Requires-Dist: celery (>=4.4.0,<5.0.0)
Requires-Dist: msgpack-python (>=0.5.6,<0.6.0); extra == "msgpack"
Requires-Dist: python-socketio (>=4.4.0,<5.0.0)
Requires-Dist: redis (>=3.4.1,<4.0.0)
Requires-Dist: starlette (>=0.13.2,<0.14.0); extra == "server"
Requires-Dist: uvicorn (>=0.11.3,<0.12.0); extra == "server"
Description-Content-Type: text/markdown

[![PyPI version](https://badge.fury.io/py/stirfried.svg)](https://badge.fury.io/py/stirfried)
[![Docker Image Version (latest semver)](https://img.shields.io/docker/v/korijn/stirfried?label=docker%20image)](https://hub.docker.com/r/korijn/stirfried)

# Stirfried 🥡

Stirfried is an ASGI HTTP/Socket.IO server that provides both browser-based and regular clients with real-time control over Celery tasks.

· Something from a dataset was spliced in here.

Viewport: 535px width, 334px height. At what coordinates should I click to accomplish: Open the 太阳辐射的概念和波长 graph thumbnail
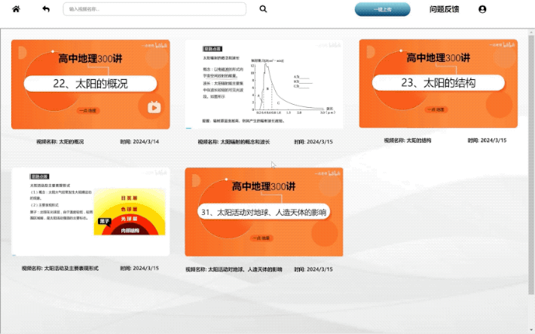264,84

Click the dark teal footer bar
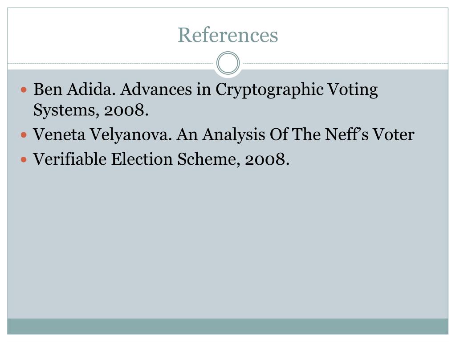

Tasks are scheduled by name, meaning the server won't necessarily need an update when changes are made to the workers and tasks available to it.

Stirfried implements a simple-to-scale, three layered architecture: clients, servers and workers. Any layer can be scaled out by adding more instances.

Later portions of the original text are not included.